Educação

Universidades têm 90 dias para apresentar propostas de cotas na pós-graduação

 Portaria sobre a política de inclusão de negros e pessoas com deficiência nos programas deve ser publicada nesta quinta no Diário Oficial da União.




O ministro da Educação, Aloizio Mercadante, assinou portaria nesta quarta-feira (11) determinando que universidades e institutos federais terão 90 dias para apresentar proposta de uma política de inclusão de negros, indígenas e pessoas com deficiência nos programas de pós-graduação. O texto deve ser publicado amanhã (12) no Diário Oficial da União.

A portaria não estabelece uma porcentagem de reserva de vagas; cada instituição e curso terá autonomia para fazê-lo. Para subsidiar as instituições, a Coordenação de Aperfeiçoamento de Pessoal de Nível Superior (Capes) vai disponibilizar dados do ingresso desses estudantes na pós-graduação e desenvolverá indicadores para medir a inclusão, dentro de um mês.

A medida vale para cursos de mestrado, mestrado profissional e doutorado. Apesar de estipular prazo para a definição, a portaria não estabelece uma data para que as cotas sejam implementadas. As cotas nos programas de pós-graduação são debatidas em grupo de trabalho do MEC e na Capes desde 2014.
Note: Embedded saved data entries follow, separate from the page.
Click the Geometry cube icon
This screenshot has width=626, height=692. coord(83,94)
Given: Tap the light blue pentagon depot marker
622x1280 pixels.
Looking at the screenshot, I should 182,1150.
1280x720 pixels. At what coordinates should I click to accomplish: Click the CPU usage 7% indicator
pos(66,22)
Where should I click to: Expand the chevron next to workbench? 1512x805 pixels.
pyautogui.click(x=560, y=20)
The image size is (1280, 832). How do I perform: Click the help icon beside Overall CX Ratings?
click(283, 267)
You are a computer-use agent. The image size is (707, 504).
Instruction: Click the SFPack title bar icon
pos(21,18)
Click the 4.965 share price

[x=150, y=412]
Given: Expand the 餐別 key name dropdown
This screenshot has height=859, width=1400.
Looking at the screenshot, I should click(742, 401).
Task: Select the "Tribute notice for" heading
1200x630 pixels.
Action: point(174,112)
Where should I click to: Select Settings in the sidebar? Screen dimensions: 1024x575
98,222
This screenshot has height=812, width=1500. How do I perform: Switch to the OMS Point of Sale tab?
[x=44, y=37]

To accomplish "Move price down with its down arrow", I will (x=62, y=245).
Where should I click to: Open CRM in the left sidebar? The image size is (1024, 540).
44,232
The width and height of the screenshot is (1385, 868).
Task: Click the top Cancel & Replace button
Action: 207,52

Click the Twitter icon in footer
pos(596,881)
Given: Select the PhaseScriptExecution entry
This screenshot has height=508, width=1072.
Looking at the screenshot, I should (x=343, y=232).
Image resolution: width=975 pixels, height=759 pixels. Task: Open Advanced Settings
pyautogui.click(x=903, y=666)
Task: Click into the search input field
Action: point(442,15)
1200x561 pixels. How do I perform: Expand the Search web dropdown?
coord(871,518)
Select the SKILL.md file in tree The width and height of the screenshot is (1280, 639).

No ano passado, a Agência Brasil publicou um especial sobre a presença de negros na pós-graduação. Na época, a Secretaria de Políticas de Promoção da Igualdade Racial (Seppir) informou que finalizaria um projeto de cotas até junho. Em outubro, a pasta deixou de existir.

O número de estudantes negros (soma de pardos e pretos, conforme terminologia usada pelo Instituto Brasileiro de Geografia e Estatística) no mestrado e no doutorado mais que duplicou de 2001 a 2013, passando de 48,5 mil para 112 mil, segundo dados da Pesquisa Nacional por Amostra de Domicílios (Pnad). Considerando apenas os estudantes pretos, o número passou de 6 mil para 18,8 mil, um aumento de mais de três vezes.

No entanto, embora sejam a maior parte da população (52,9%), os estudantes negros representam apenas 28,9% do total de pós-graduandos. O número de estudantes brancos nessa etapa de ensino também aumentou nos últimos 12 anos, passando de 218,8 mil para 270,6 mil.